[Stored data]
════════

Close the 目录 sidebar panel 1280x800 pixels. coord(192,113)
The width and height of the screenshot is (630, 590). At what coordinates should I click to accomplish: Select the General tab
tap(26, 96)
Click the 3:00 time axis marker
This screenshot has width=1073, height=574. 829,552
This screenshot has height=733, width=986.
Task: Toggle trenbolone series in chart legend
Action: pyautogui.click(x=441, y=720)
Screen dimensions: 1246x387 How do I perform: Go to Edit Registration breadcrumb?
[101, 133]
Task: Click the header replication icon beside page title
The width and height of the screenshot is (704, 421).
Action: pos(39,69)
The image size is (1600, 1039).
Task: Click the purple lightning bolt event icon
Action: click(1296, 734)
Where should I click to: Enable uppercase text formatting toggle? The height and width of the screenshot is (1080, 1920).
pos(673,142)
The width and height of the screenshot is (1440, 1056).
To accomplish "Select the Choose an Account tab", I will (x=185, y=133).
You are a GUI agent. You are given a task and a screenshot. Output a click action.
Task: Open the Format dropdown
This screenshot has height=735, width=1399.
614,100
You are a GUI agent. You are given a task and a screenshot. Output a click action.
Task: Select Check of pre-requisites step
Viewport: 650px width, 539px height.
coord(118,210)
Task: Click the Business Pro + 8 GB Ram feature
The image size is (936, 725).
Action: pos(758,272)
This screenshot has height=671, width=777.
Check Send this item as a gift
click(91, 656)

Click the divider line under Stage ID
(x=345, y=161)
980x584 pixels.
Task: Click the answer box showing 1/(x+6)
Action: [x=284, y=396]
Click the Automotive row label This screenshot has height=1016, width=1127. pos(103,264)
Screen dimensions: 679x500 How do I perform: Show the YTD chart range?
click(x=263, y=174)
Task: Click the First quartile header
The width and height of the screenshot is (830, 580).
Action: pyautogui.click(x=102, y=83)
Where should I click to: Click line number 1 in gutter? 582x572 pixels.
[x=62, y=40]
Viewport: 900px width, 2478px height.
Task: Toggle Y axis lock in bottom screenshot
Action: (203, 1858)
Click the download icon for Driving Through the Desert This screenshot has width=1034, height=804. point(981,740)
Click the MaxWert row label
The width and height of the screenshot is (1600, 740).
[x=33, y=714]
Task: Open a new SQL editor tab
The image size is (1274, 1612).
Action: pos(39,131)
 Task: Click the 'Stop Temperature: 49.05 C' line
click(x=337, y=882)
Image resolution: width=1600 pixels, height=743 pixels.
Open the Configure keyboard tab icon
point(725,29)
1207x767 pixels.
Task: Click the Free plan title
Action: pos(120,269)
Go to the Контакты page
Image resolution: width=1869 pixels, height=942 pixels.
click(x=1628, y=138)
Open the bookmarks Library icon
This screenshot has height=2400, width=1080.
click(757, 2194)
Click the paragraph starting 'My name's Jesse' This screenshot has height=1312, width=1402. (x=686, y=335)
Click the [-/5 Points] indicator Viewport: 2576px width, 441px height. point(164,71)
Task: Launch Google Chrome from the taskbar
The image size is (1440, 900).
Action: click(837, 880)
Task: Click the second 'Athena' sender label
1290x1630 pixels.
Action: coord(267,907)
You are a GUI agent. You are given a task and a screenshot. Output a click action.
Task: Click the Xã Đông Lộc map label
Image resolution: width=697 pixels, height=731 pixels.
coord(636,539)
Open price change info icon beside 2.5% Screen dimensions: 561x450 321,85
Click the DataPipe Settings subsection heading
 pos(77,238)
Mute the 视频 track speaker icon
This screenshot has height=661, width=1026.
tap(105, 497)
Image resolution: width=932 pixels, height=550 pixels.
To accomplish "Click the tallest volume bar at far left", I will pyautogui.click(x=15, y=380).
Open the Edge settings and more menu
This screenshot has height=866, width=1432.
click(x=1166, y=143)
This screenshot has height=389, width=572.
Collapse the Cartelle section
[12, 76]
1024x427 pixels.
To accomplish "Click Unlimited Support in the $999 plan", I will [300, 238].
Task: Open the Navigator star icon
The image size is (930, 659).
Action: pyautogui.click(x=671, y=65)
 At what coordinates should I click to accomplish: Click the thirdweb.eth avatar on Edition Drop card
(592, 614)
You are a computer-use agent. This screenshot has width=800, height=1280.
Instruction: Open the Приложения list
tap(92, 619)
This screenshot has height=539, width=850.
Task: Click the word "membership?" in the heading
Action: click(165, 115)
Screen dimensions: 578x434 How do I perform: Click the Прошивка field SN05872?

════════

_Prompt_
The data must be given again in full, exactly as written.

_Task response_
Close the 目录 sidebar panel 1280x800 pixels. coord(192,113)
The width and height of the screenshot is (630, 590). At what coordinates should I click to accomplish: Select the General tab
tap(26, 96)
Click the 3:00 time axis marker
This screenshot has width=1073, height=574. 829,552
This screenshot has height=733, width=986.
Task: Toggle trenbolone series in chart legend
Action: pyautogui.click(x=441, y=720)
Screen dimensions: 1246x387 How do I perform: Go to Edit Registration breadcrumb?
[101, 133]
Task: Click the header replication icon beside page title
The width and height of the screenshot is (704, 421).
Action: pos(39,69)
The image size is (1600, 1039).
Task: Click the purple lightning bolt event icon
Action: click(1296, 734)
Where should I click to: Enable uppercase text formatting toggle? The height and width of the screenshot is (1080, 1920).
pos(673,142)
The width and height of the screenshot is (1440, 1056).
To accomplish "Select the Choose an Account tab", I will (x=185, y=133).
You are a GUI agent. You are given a task and a screenshot. Output a click action.
Task: Open the Format dropdown
This screenshot has height=735, width=1399.
614,100
You are a GUI agent. You are given a task and a screenshot. Output a click action.
Task: Select Check of pre-requisites step
Viewport: 650px width, 539px height.
coord(118,210)
Task: Click the Business Pro + 8 GB Ram feature
The image size is (936, 725).
Action: pos(758,272)
This screenshot has height=671, width=777.
Check Send this item as a gift
click(91, 656)

Click the divider line under Stage ID
(x=345, y=161)
980x584 pixels.
Task: Click the answer box showing 1/(x+6)
Action: [x=284, y=396]
Click the Automotive row label This screenshot has height=1016, width=1127. pos(103,264)
Screen dimensions: 679x500 How do I perform: Show the YTD chart range?
click(x=263, y=174)
Task: Click the First quartile header
The width and height of the screenshot is (830, 580).
Action: pyautogui.click(x=102, y=83)
Where should I click to: Click line number 1 in gutter? 582x572 pixels.
[x=62, y=40]
Viewport: 900px width, 2478px height.
Task: Toggle Y axis lock in bottom screenshot
Action: (203, 1858)
Click the download icon for Driving Through the Desert This screenshot has width=1034, height=804. point(981,740)
Click the MaxWert row label
The width and height of the screenshot is (1600, 740).
[x=33, y=714]
Task: Open a new SQL editor tab
The image size is (1274, 1612).
Action: pos(39,131)
 Task: Click the 'Stop Temperature: 49.05 C' line
click(x=337, y=882)
Image resolution: width=1600 pixels, height=743 pixels.
Open the Configure keyboard tab icon
point(725,29)
1207x767 pixels.
Task: Click the Free plan title
Action: pos(120,269)
Go to the Контакты page
Image resolution: width=1869 pixels, height=942 pixels.
click(x=1628, y=138)
Open the bookmarks Library icon
This screenshot has height=2400, width=1080.
click(757, 2194)
Click the paragraph starting 'My name's Jesse' This screenshot has height=1312, width=1402. (x=686, y=335)
Click the [-/5 Points] indicator Viewport: 2576px width, 441px height. point(164,71)
Task: Launch Google Chrome from the taskbar
The image size is (1440, 900).
Action: click(837, 880)
Task: Click the second 'Athena' sender label
1290x1630 pixels.
Action: coord(267,907)
You are a GUI agent. You are given a task and a screenshot. Output a click action.
Task: Click the Xã Đông Lộc map label
Image resolution: width=697 pixels, height=731 pixels.
coord(636,539)
Open price change info icon beside 2.5% Screen dimensions: 561x450 321,85
Click the DataPipe Settings subsection heading
 pos(77,238)
Mute the 视频 track speaker icon
This screenshot has height=661, width=1026.
tap(105, 497)
Image resolution: width=932 pixels, height=550 pixels.
To accomplish "Click the tallest volume bar at far left", I will pyautogui.click(x=15, y=380).
Open the Edge settings and more menu
This screenshot has height=866, width=1432.
click(x=1166, y=143)
This screenshot has height=389, width=572.
Collapse the Cartelle section
[12, 76]
1024x427 pixels.
To accomplish "Click Unlimited Support in the $999 plan", I will [300, 238].
Task: Open the Navigator star icon
The image size is (930, 659).
Action: pyautogui.click(x=671, y=65)
 At what coordinates should I click to accomplish: Click the thirdweb.eth avatar on Edition Drop card
(592, 614)
You are a computer-use agent. This screenshot has width=800, height=1280.
Instruction: Open the Приложения list
tap(92, 619)
This screenshot has height=539, width=850.
Task: Click the word "membership?" in the heading
Action: click(165, 115)
Screen dimensions: 578x434 How do I perform: Click the Прошивка field SN05872?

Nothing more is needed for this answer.